木曜日, 2月 01, 2007

塩野七生著「ローマ人の物語 第14巻 キリストの勝利」

ついに、キリスト教が名実共にローマ帝国の国教となった時代を活写している。もはや、おおらかな言論と行動の時代は去り、他宗教を受け入れず、古代からの神々を排斥していくキリスト教の本質がむき出しになった時代が、3世紀末のローマだったのである。書き進む塩野さんの情念も、ある種の諦観に至ったような雰囲気で書き進んでいる。
 一神教とは他宗教を受け入れない排他性で出来ている。このことをストレートに表現しており、この面では、胸のすく思いだ。そして、近現代にあっては、その排他性を最も具現化しているのが、イスラム教であるとも述べている。また、排他性が具現化するにあたって、その最たる行為が殉教であるとも言っている。

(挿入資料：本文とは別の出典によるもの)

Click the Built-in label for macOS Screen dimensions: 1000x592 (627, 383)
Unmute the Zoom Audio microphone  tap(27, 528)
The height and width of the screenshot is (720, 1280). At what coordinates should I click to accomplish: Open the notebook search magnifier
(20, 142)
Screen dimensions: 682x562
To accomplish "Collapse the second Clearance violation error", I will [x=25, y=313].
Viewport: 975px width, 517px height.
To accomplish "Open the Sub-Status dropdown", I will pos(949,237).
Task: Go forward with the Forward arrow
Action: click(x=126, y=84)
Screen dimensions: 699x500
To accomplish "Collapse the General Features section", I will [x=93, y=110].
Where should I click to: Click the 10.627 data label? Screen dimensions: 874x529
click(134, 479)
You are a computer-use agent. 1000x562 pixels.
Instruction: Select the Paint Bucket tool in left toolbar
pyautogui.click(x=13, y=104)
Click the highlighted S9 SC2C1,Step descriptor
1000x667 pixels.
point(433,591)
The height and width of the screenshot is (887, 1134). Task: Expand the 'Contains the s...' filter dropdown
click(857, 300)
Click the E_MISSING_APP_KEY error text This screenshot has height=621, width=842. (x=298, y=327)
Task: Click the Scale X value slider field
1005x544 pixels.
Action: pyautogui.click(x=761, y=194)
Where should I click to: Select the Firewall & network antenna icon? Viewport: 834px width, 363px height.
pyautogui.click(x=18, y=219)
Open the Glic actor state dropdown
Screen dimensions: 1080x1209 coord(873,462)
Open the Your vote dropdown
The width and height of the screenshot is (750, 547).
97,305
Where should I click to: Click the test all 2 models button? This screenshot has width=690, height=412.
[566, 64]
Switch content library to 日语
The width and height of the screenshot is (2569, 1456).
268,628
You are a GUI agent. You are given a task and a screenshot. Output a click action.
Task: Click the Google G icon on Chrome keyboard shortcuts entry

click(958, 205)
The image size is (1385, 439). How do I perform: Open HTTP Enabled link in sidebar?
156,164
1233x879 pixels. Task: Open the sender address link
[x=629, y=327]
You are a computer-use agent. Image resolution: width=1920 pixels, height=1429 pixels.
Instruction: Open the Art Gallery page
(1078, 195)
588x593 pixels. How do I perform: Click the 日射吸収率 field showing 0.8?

 しかし、ミラノの司教に転じたローマの元高級官僚アンブロシウスにデオドシウス帝が罪の許しを請う場面などでは、「もはや皇帝も一匹の羊になった」と言い切っている。あまりの直裁的な表現に唖然としながらも、書いている塩野さんとて、こんなローマなんか「うそ」であってほしいと願いながらの執筆ではなかったかと想像してしまう。だから、ローマ的な臭いを感じさせるユリアヌスや、皇帝への手紙を通して元老院に安置された勝利の女神像撤去を撤回して貰うために懇願したシンマクスを描くくだりが、妙に印象深く迫ってくるのだ。さて明日からは、最後の1巻「ローマ世界の終焉」を読み解いていこう。